Demokrasi tarihinde kara bir leke: 27 Mayıs
Türk demokrasi tarihinin kara lekelerinden biri olan ve Türk milletinin vicdanında derin yaralar açan 27 Mayıs 1960 darbesinin üzerinden 64 yıl geçti. Demokrasiye vurulan bu ilk darbe, 27 Mayıs 1960'da dönemin iktidar partisi Demokrat Parti'nin (DP) "ülkeyi baskı rejimine ve kardeş kavgasına götürdüğü" iddiasını ileri sürülerek gerçekleşmişti. Peki, 27 Mayıs Darbesi'nde neler yaşandı?
Giriş Tarihi: 26.05.2019
14:35
Güncelleme Tarihi: 27.05.2024
12:31
1 NUMARALI SANIK CELAL BAYAR
◾ Türk demokrasisinin yargılandığı davalarda toplam 15 yargıç ve 9 savcı görev yaptı. Yüksek Adalet Divanı'nın başkanlığını Salim Başol yaptığı duruşmalar Yassıada Spor Salonu'nda görüldü.

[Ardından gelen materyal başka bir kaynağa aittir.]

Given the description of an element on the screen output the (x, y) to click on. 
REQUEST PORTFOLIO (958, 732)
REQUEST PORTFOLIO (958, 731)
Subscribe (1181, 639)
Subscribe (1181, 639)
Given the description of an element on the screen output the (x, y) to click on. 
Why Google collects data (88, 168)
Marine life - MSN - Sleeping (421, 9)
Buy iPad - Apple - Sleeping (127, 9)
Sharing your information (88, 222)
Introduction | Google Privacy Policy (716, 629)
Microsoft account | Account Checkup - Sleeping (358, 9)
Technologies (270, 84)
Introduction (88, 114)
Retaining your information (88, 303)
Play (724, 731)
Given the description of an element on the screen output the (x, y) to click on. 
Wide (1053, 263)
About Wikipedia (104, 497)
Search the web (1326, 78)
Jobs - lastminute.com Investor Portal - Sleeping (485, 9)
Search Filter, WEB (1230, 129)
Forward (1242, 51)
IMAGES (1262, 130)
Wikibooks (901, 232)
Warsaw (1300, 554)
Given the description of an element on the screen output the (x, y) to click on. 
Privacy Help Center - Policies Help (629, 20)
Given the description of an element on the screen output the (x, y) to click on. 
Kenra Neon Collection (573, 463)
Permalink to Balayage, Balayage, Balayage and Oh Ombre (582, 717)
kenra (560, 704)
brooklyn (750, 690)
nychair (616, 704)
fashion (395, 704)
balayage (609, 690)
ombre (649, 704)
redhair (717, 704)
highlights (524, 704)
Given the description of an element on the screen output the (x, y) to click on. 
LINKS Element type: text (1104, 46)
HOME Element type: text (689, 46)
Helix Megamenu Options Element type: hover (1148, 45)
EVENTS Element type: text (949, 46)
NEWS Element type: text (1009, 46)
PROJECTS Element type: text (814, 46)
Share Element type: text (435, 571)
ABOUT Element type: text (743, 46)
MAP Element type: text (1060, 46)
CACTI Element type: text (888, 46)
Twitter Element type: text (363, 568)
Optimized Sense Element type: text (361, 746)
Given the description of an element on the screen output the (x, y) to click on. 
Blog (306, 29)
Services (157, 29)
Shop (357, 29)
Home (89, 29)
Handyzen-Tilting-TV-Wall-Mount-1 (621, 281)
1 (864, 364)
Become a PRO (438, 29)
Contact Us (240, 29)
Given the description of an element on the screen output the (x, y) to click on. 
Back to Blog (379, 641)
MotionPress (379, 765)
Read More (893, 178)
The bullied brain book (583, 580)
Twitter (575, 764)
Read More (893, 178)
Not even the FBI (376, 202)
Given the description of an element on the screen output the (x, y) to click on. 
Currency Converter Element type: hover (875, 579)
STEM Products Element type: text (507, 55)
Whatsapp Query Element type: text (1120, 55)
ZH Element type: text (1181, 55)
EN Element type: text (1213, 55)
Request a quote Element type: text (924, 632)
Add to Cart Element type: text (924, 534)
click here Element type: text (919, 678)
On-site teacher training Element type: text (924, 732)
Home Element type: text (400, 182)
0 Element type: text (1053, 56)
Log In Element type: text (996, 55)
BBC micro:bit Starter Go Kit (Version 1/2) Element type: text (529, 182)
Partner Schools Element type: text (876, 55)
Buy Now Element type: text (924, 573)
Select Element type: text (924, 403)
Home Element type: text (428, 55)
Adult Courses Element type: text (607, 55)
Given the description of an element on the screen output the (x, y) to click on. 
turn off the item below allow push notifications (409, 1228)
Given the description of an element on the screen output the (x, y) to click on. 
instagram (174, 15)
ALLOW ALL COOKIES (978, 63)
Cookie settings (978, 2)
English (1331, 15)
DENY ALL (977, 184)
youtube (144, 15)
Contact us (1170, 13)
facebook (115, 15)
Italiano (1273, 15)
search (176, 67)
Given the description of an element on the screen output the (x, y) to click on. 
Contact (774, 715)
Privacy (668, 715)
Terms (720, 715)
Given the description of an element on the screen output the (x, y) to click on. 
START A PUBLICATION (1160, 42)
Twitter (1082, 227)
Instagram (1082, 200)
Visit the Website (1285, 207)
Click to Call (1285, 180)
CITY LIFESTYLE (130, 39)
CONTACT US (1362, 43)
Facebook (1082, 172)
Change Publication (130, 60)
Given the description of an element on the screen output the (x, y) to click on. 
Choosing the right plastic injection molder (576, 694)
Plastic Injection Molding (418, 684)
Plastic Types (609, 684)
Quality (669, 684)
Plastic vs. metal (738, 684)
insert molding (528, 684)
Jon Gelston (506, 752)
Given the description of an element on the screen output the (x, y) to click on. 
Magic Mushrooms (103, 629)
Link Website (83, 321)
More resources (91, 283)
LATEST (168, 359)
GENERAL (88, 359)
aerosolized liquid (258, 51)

◾ Celal Bayar 1 numaralı sanık olurken dönemin Başbakanı Menderes ise onun yanındaki sandalyede oturdu.
◾ Türk halkı, demokrasi getireceğini iddia ederek demokrasiyi yargılayan davaları "Yassıada Saati" programıyla radyodan dinledi.
"DÜŞÜKLER YASSIADA'DA" FİLMİ
◾ Darbeciler bu süreçte tüm saygı ve terbiye kurallarını hiçe sayarak sanıklara "düşükler" şeklinde hitap etti. Mahkeme süreci devam ederken halk arasında sanıklara kötü muamele edildiği konuşulmaya başlandı.
◾ Darbeciler kendilerini aklamak için "Düşükler Yassıada'da" ismiyle bir de film çekti. Sanıkların Yassıada'ya gidişleri sırasında görüntü çekilmediği için Bayar, Menderes gibi isimlerin yeniden motordan indirilirken ve Ada'ya gelirken görüntüleri çekildi.
◾ Zaten zor şartlar altında ayakta durmaya çalışan Bayar "Ben oyuncu değilim" deyip intihar girişiminde bulundu.
◾ Sanıkların durumunu iyi göstermeye çalışan darbecilerin çektikleri videoda, Menderes için "Poz vermeden edemez, sofrasında kilosu 1000 liraya satılan siyah havyar bulunmamakla beraber Bayar iştahından bir şey kaybetmiş görünmemektedir." ifadeleri de kullanıldı.
◾ Bu sözlerin yer aldığı videoda ise Menderes'in yüz ifadesi aslında tüm gerçekleri sessiz şekilde haykırıyordu.
◾ Her türlü izanı kaybeden darbeciler , sanıklara ait 37 fotoğrafı açık artırma suretiyle gazetelere ve dergilere o zamanın parasıyla 298 bin 658 liraya sattı.
◾ Yassıada'daki mahkemelerde ilk davalar "bebek" ve "köpek" davaları oldu. Dönemin Başbakanı Menderes'in opera sanatçısı Aynur Aydan'dan olan çocuğunu bilerek öldürttüğü iddiası, Aydan'ın cesurca Menderes'i savunmasıyla çürütüldü.
◾ Köpek davasında ise Celal Bayar, değeri bilirkişi tarafından bin lira olarak tespit edilen hediye köpeğin, 20 bin liraya hayvanat bahçesine satılması nedeniyle suçlandı.
◾ Bayar o gün mahkemede "Bu kadar küçük bir meseleden dolayı, böyle yüksek mahkemenin huzuruna çıktığım için en büyük cezayı çekmiş bulunuyorum." sözleriyle davaya ilişkin duygularını anlatacaktı.
◾ Bu süreçte Menderes başta olmak üzere bütün sanıklara savunma hakkı tanınmadı. Davalar Hakim Başol'un "Anlatın, buralara cevap verin" sözleri üzerine "Arz edeyim efendim" şeklinde iddialara cevap vermeye çalışan Menderes'in sözleri hep "Kısa kes" cümleleriyle kesildi.
"Dört-beş aydan beri tamamıyla tecrit vaziyetinde bulunuyorum ve tek bir odanın içinde ve günün 24 saatinde her saat değişen bir nöbetçi subayın nezareti altında hiç kimse ile konuşmak imkanı mevcut olmamak şartı ile yaşıyorum. Bu itibarla konuşma takatim hakikaten zaafa uğramış bulunuyor."